| Your objective |
Can you copy out everything from "Harriet Millar-Mills (born" down to "is from Hamilton." in the rugby player biography below, replacing "sisters" with "siblings"?

| Text extract |

※ ※ ※

Harriet Millar-Mills (born 16 April 1991) is an English rugby union player and a member of the England Women's Rugby team.

International career 
Millar-Mills made her debut for England in 2011 for the U20 team, before graduating to the senior team that year. In 2013 she played for the country in the 2013 Women's Six Nations Championships. In the game versus Scotland, she and her sister, Bridget Millar-Mills, were the first sisters ever to face each other in international rugby. Though both grew up in Manchester, Bridget chose to play for Scotland as their mother is from Hamilton.

Millar-Mills was named Old Mutual Wealth Player of the Match for England's 2016 game versus Canada. She played in all 12 of the England team's games that year, starting in ten.

In 2017 she was named in the 2017 Women's Rugby World Cup squad for England. In April 2021, she played for England in the team's 67-3 win over Italy, securing the country's place in the final of the 2021 Six Nations.

※ ※ ※

| Extracted entries |
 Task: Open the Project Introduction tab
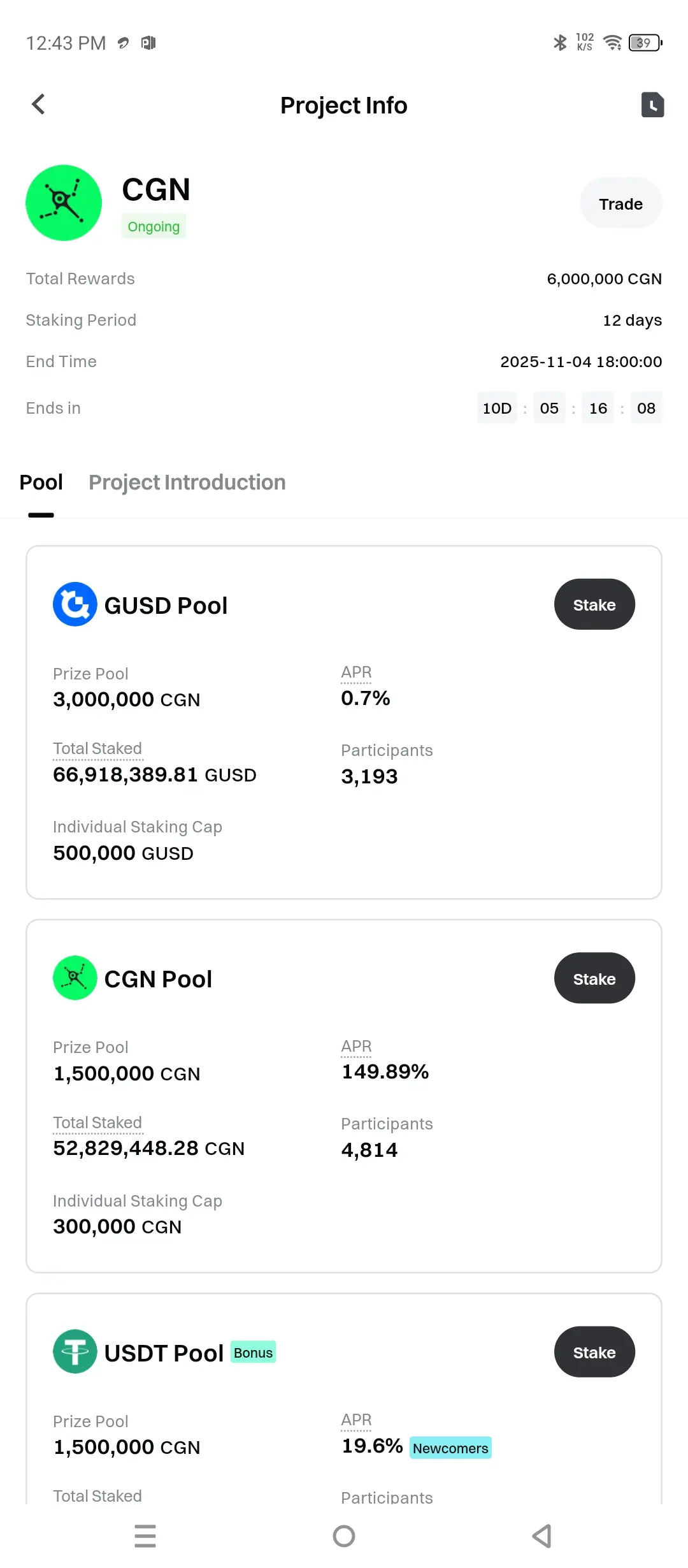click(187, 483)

※ ※ ※

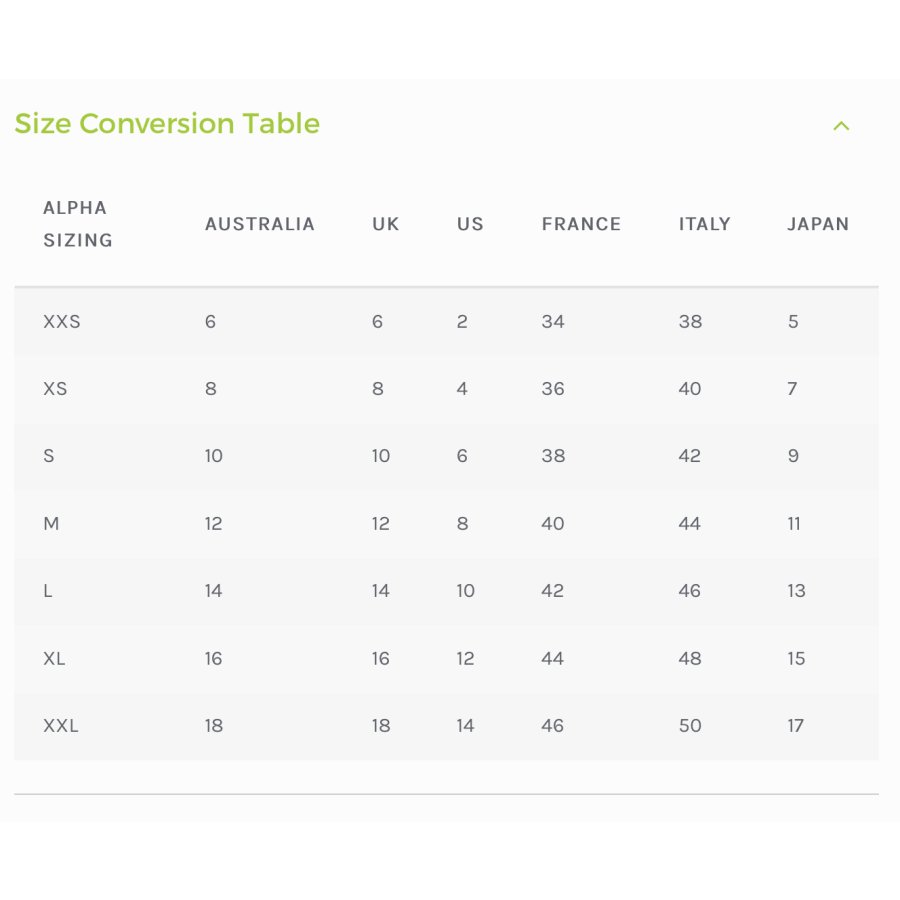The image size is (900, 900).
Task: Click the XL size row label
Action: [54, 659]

※ ※ ※

| The reply |
Harriet Millar-Mills (born 16 April 1991) is an English rugby union player and a member of the England Women's Rugby team.

International career 
Millar-Mills made her debut for England in 2011 for the U20 team, before graduating to the senior team that year. In 2013 she played for the country in the 2013 Women's Six Nations Championships. In the game versus Scotland, she and her sister, Bridget Millar-Mills, were the first siblings ever to face each other in international rugby. Though both grew up in Manchester, Bridget chose to play for Scotland as their mother is from Hamilton.